Should a video laryngoscope be the first choice?

So, should training with a Macintosh laryngoscope be abandoned and training be performed only with a video laryngoscope? The answer would be that it is too early to say yes. There are several reasons for this. First, during cardiopulmonary resuscitation, interruption of chest compression should be as short as possible. Several studies have shown that the time required to intubate the trachea is frequently longer with a video laryngoscope (including the Airway Scope) than with a Macintosh laryngoscope [9, 10], although opposite results have also been reported. This increase in the interruption time may well reduce the chance of successful resuscitation.

Second, although video laryngoscopes have roles in patients with difficult airways [8, 11, 12], they may fail in a limited number of patients. Reported difficulties include the limited mouth opening, a large tongue, a tumor in the oropharynx and laryngospasm [5, 13]. In addition, the camera view would frequently be blurred by fogging, secretions, blood, or vomitus in the oropharynx, making tracheal intubation difficult or impossible [8, 14]. These problems are more likely to occur during cardiopulmonary resuscitation, and in fact in one study, the success rate of tracheal intubation was much lower for the Airway Scope than for a Macintosh laryngoscope [14].

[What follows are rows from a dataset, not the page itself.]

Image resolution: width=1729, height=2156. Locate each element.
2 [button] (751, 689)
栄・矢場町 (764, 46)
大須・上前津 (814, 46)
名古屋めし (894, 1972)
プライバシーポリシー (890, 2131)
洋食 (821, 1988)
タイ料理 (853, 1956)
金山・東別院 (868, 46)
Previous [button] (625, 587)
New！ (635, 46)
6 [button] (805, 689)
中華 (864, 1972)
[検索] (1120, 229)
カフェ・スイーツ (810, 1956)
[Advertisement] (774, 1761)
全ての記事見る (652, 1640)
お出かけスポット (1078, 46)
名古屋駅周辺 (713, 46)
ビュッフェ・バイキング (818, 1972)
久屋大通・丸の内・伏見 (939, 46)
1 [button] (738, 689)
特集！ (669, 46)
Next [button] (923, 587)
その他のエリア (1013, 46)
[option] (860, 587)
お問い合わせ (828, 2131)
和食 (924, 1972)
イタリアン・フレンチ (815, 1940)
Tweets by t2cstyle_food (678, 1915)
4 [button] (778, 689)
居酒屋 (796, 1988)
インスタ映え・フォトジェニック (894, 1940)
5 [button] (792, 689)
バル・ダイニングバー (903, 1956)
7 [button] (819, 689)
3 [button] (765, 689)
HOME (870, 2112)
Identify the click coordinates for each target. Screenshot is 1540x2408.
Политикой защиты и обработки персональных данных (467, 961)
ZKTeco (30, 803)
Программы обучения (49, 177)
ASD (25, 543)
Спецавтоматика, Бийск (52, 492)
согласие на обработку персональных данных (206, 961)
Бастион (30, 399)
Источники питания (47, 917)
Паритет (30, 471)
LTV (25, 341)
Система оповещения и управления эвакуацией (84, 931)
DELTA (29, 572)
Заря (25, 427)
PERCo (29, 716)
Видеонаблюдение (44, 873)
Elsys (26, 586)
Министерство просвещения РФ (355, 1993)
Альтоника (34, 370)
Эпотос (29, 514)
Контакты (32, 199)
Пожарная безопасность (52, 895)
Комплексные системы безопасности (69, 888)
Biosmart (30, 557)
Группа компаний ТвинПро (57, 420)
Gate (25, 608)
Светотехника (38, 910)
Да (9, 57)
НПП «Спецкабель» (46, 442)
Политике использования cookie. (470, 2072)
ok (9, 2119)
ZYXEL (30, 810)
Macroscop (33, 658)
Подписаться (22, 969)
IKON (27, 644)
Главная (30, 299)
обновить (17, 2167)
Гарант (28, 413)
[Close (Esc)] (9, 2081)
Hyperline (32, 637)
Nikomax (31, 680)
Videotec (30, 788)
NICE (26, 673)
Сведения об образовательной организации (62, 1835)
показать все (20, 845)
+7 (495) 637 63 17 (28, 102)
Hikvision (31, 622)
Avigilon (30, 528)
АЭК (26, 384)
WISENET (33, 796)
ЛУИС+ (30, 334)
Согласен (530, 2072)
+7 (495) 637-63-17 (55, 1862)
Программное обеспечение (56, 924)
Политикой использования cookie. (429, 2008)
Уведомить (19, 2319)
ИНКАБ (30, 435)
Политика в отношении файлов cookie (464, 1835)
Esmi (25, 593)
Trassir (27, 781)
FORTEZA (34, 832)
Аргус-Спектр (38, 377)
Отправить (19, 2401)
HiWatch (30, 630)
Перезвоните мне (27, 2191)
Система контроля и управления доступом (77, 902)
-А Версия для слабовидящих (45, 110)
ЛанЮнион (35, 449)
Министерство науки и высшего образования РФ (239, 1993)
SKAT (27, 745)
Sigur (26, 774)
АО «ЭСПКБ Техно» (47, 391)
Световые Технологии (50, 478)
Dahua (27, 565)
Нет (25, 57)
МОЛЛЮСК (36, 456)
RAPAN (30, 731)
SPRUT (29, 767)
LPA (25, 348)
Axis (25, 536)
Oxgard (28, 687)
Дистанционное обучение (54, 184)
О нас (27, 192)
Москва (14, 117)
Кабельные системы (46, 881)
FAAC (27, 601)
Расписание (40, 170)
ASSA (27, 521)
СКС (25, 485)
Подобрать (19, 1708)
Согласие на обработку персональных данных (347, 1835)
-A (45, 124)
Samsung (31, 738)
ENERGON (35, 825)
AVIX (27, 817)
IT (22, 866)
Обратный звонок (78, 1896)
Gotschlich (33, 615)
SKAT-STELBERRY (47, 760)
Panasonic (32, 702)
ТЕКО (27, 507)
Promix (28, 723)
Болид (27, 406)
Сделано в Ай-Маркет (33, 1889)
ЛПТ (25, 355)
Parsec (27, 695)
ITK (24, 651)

Third, correct tracheal intubation is usually confirmed by visual confirmation of a tube passing through the vocal cords and by confirmation of expansion of the chest, during cardiopulmonary resuscitation. Nevertheless, these methods are unreliable [15], and inadvertent esophageal intubation may be undetected in 10–15 % of cases [16, 17]. The use of a video laryngoscope would provide a better view of the glottis, but it has been shown that the esophageal inlet displayed on a monitor of a video laryngoscope may frequently be misjudged as the tracheal inlet [18]. Therefore, the use of a video laryngoscope may not reduce the incidence of undetected inadvertent esophageal intubation. In addition, no data are available as to whether tracheal intubation using a video laryngoscope (in comparison with a direct laryngoscope) is less likely to injure the upper airway and to obstruct the airway.

Fourth, several different video laryngoscopes are available, but the efficacies are likely to be different between these devices [13]. Therefore, there is no guarantee that all video laryngoscopes are as effective as, and as easy as, the Airway Scope.

Search for training system

In the era of evidence-based medicine, we should attempt to find through research as to which device is the most suitable for tracheal intubation during cardiopulmonary resuscitation. Recent reports indicate that the survival rate may be lower in patients in whom tracheal intubation was attempted than in those to whom a facemask was used, during cardiopulmonary resuscitation [1921]. For example, one large study looking at neurologically favorable survival rates of 649,359 patients with out-of-hospital cardiac arrest, patients to whom a tracheal tube or a supraglottic airway was used, had recovered much less frequently (1.1 %) than those to whom a bag-valve-mask was used (2.9 %) [21]. Therefore, by studying whether tracheal intubation is necessary during cardiopulmonary resuscitation, we need to revise the training system of airway management for paramedics, with a broader view.

Conclusions

Compared with direct laryngoscopes, video laryngoscopes generally provide a better view of the glottis and a higher success rate of tracheal intubation. Nevertheless, there is still insufficient evidence to judge whether a video laryngoscope provides a faster tracheal intubation than a Macintosh laryngoscope, during cardiopulmonary resuscitation. The efficacy and the safety of each video laryngoscope should be compared with a conventional Macintosh laryngoscope, with the other video laryngoscopes, and with the other types of intubation devices (e.g., a facemask or supraglottic airway), to determine which device is the most suitable for airway management during cardiopulmonary resuscitation.